QUICK TAKES

  • The latest Bee Gees retrospective has been acquired by HBO Documentary Films and will air later this year on HBO and stream on HBO Max. Deadline.com reported The Bee Gees: How Can You Mend A Broken Heart is part of the official selection of the 2020 Telluride Film Festival, and the doc, which is directed by Frank Marshall, has been produced with the full participation of Barry Gibb, and the estates of his late brothers, Robin and Maurice.
    • The collective production team for the film has been responsible for such recent hits as HBO’s The Apollo, The Beatles: Eight Days A Week – The Touring Years, HBO’s George Harrison: Living In The Material World, among others. (Deadline)
  • Bruce Springsteen has just posted the lyric video for “Ghosts” the second new track to hit the Internet from “The Boss's” Letter To You album, which drops on October 23rd. The song, which looks back upon his youth and loss of a close friend, was inspired in part by George Theiss, the late-frontman for his early band, the Castiles. It was revealed in Rolling Stone's new cover story on Springsteen, that when Theiss died in 2018 at the age of 68, Springsteen chartered a private plane to North Carolina to sit by Theiss' bedside before he passed. (Rolling Stone)
  • An attorney for the Doobie Brothers sent a comical and light-hearted “cease and desist” letter to actor Bill Murray for illegally using the band's 1972 evergreen “Listen To The Music.” Murray has placed the tune — without permission — in commercials for “Zero Hucks Given” shirts, which are part of his William Murray Golf Collection.
  • Doobies attorney Peter T. Paterno of King, Holmes, Paterno, and Soriano wrote in the letter, “It's a fine song. I know you agree because you keep using it in ads for your Zero Hucks Given golf shirts. However, given that you haven’t paid to use it, maybe you should change the name to 'Zero Bucks Given.' . . . We understand that you're running other ads using music from other of our clients (sic). It seems like the only person who uses our clients' music without permission more than you do is Donald Trump.”
    • Paterno went on to write, “This is the part where I’m supposed to cite the United States Copyright Act, excoriate you for not complying with some subparagraph that I'm too lazy to look up and threaten you with eternal damnation for doing so. But you already earned that with those Garfield movies. And you already know that you can’t use music in ads without paying for it.” (Ultimate Classic Rock)

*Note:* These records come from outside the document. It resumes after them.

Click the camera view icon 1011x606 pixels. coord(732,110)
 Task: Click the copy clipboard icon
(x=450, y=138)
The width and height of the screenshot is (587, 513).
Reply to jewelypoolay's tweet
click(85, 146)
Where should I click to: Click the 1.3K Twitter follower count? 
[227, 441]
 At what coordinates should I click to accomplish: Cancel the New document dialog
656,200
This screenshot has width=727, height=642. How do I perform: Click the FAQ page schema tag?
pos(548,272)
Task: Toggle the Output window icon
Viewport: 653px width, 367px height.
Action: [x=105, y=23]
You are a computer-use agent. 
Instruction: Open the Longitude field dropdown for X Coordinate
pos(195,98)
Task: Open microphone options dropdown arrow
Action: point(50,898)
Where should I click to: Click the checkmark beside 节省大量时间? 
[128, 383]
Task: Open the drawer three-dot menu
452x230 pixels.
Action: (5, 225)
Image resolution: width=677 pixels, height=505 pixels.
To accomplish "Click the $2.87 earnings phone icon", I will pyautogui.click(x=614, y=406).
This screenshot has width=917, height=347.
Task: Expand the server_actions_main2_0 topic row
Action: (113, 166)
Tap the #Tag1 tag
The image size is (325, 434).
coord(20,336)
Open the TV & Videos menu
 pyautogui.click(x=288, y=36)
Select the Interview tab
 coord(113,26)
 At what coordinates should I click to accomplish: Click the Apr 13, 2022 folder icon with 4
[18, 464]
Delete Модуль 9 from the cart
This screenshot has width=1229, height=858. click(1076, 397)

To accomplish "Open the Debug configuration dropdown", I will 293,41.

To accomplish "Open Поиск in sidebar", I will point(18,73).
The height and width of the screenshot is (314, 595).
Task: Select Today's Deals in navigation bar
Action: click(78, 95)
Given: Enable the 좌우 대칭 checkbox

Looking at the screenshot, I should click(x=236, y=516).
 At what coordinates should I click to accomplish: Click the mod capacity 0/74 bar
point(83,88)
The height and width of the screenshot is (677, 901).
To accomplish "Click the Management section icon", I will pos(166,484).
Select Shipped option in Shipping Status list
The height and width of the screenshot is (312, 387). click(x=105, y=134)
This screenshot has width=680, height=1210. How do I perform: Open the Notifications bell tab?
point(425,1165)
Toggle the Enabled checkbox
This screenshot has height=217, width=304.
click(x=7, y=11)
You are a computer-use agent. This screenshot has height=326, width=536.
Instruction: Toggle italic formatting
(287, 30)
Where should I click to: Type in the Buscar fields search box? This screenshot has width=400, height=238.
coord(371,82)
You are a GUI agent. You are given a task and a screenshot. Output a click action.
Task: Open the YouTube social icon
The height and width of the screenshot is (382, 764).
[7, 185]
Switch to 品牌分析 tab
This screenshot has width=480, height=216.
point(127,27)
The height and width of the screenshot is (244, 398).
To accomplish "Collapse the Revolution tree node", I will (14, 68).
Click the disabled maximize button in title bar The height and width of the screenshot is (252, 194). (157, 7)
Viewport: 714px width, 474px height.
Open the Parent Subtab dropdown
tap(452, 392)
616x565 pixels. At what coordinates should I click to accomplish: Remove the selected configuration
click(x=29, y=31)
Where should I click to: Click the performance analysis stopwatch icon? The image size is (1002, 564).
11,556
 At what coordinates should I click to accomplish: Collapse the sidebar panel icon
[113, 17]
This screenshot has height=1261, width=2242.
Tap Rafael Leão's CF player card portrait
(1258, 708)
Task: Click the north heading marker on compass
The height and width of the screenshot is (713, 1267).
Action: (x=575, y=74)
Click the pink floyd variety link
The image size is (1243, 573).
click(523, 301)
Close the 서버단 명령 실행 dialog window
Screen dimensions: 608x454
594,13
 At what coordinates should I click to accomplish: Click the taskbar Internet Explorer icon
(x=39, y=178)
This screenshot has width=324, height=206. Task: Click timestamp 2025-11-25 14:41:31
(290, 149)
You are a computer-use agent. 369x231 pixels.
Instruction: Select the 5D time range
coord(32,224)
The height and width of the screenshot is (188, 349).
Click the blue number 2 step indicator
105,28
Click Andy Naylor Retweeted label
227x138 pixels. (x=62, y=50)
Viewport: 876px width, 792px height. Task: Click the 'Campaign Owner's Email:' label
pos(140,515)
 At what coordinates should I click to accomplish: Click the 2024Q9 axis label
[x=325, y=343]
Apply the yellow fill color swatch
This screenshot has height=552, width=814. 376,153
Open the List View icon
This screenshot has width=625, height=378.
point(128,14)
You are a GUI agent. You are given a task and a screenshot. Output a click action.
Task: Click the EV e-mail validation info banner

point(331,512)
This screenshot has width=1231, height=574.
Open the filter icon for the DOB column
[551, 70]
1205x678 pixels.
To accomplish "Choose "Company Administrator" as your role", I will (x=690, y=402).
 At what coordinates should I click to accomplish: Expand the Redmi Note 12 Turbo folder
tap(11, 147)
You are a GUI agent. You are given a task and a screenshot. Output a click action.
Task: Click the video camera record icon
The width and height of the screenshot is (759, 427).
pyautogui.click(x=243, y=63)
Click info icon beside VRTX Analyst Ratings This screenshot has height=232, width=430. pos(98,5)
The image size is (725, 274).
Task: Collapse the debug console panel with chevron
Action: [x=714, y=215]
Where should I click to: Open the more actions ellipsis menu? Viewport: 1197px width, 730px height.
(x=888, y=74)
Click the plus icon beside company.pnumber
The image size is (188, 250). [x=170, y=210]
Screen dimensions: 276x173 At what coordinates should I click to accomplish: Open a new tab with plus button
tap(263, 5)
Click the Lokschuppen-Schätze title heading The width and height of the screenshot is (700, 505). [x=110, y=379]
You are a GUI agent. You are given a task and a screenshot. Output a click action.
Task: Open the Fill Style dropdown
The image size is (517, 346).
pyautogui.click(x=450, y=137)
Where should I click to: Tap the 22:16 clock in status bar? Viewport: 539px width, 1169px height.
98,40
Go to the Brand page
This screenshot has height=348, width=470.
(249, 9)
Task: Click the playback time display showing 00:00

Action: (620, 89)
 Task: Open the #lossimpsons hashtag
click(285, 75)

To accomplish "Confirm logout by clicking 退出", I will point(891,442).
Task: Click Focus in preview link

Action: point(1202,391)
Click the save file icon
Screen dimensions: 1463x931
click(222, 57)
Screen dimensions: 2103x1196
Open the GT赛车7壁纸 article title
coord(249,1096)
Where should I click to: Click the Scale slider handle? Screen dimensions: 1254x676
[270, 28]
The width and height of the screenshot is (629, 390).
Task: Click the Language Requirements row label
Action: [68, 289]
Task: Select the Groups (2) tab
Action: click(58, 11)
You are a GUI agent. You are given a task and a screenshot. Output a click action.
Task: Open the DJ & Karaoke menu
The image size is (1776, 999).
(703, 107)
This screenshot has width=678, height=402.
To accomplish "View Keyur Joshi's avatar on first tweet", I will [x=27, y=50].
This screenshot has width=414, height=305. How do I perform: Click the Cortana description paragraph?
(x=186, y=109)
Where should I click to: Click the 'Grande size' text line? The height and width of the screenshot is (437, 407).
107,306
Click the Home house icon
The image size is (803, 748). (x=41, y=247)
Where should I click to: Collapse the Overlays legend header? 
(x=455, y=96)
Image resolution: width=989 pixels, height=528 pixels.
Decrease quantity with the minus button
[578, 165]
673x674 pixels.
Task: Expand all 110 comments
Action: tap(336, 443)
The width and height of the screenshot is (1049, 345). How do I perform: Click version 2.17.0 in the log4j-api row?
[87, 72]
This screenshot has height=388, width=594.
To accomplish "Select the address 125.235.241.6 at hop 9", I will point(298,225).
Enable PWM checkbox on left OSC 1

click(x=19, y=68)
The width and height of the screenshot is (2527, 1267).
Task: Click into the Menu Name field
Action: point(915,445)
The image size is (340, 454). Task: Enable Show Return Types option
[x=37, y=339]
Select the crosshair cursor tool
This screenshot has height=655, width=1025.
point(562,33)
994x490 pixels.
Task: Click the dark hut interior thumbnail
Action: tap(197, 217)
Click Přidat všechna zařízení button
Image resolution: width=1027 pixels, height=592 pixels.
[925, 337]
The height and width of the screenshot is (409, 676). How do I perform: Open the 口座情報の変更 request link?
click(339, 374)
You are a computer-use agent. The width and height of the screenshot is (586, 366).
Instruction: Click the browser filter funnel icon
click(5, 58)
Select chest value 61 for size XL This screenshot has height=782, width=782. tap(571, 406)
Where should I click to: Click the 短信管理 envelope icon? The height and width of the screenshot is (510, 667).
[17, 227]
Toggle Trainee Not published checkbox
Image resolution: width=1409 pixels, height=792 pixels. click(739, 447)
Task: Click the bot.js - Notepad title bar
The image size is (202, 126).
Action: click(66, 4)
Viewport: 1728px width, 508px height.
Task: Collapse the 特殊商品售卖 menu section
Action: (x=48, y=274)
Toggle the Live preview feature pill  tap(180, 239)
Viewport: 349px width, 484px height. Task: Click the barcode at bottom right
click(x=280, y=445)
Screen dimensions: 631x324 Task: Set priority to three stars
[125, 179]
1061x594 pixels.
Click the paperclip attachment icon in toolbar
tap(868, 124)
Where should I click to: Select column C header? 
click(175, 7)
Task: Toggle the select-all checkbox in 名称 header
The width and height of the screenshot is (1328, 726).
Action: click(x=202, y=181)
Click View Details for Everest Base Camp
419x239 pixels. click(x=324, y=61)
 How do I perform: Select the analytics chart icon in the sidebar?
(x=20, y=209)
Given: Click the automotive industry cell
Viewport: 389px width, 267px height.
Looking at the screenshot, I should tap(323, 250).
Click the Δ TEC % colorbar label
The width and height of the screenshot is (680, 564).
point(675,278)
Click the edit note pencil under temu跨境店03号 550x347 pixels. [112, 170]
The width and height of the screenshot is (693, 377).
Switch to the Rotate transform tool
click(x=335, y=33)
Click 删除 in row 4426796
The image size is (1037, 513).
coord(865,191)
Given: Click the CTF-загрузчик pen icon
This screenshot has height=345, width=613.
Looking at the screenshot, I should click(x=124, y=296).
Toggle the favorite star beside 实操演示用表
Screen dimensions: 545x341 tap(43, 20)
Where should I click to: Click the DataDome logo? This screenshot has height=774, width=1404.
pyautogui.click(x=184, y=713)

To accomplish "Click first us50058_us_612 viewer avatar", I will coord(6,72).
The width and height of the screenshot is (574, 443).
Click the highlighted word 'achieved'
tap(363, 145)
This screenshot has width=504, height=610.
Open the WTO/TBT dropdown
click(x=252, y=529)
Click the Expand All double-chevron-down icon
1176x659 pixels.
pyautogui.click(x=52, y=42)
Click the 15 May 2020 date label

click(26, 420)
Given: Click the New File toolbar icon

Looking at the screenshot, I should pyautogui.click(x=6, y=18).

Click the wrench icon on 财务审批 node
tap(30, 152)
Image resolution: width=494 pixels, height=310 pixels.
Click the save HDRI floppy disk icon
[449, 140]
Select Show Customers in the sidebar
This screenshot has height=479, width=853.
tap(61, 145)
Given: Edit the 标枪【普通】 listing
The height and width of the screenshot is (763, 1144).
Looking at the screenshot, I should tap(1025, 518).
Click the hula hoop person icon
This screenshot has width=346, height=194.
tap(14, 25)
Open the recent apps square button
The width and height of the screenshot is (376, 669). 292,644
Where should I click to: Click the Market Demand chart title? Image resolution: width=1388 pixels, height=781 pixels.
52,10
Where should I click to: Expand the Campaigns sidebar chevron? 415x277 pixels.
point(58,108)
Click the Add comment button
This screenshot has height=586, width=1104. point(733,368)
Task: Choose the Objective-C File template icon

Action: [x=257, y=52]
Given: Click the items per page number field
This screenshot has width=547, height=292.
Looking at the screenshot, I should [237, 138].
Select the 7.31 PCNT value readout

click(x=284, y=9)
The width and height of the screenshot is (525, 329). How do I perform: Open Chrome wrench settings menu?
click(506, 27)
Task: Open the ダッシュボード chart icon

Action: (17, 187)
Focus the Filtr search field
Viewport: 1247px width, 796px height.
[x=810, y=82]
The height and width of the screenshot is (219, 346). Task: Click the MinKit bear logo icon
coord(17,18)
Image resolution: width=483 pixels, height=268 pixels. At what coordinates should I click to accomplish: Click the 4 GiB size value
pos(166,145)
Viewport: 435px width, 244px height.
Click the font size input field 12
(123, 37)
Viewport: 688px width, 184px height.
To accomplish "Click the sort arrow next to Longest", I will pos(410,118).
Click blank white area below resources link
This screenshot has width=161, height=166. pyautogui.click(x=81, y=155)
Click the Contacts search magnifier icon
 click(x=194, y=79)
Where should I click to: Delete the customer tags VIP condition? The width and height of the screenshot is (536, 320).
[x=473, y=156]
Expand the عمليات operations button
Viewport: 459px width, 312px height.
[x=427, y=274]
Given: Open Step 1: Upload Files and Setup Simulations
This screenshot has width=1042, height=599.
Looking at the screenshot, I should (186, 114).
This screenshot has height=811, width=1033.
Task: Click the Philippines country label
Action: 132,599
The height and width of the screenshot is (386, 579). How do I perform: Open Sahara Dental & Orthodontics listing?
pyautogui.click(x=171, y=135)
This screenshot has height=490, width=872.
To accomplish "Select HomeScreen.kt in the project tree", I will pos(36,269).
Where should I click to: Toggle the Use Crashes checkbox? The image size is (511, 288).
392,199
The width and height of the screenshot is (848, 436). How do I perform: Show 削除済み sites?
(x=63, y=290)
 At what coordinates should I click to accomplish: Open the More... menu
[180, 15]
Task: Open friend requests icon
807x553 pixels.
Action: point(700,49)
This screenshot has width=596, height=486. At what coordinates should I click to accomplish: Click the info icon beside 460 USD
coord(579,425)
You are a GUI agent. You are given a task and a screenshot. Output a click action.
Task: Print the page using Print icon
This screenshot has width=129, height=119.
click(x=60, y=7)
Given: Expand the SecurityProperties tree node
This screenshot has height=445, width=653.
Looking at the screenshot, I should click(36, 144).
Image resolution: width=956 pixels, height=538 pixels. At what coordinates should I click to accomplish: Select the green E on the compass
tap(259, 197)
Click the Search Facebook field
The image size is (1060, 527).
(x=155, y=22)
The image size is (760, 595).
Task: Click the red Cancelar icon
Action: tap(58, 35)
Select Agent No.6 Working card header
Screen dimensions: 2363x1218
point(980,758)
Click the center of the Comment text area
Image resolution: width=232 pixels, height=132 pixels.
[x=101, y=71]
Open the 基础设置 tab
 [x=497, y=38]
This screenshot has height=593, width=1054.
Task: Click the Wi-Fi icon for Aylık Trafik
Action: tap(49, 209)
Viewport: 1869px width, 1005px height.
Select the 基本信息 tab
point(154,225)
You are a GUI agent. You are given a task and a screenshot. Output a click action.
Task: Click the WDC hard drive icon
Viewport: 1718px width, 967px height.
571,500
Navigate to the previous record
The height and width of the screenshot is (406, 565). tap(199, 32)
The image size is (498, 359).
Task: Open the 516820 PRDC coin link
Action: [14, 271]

  • Sammy Hagar & The Circle are keeping their “Lockdown Challenge” going with a new self-quarantine version of Hagar's 1999 Red Voodoo favorite, “Sympathy For The Human.” Hagar, along with Michael Anthony, Jason Bonham, and Vic Johnson have already tackled versions of Little Richard's “Keep A-Knockin',” Buffalo Springfield's “For What It's Worth,” AC/DC's “Whole Lotta Rosie,” the Who's “Won't Get Fooled Again,” Bob Marley & The Wailers' “Three Little Birds,” Van Halen's “Don't Tell Me (What Love Can Do).,” “Good Enough,” and “Right Now,” along with their own original jam, “Funky Feng Shui.”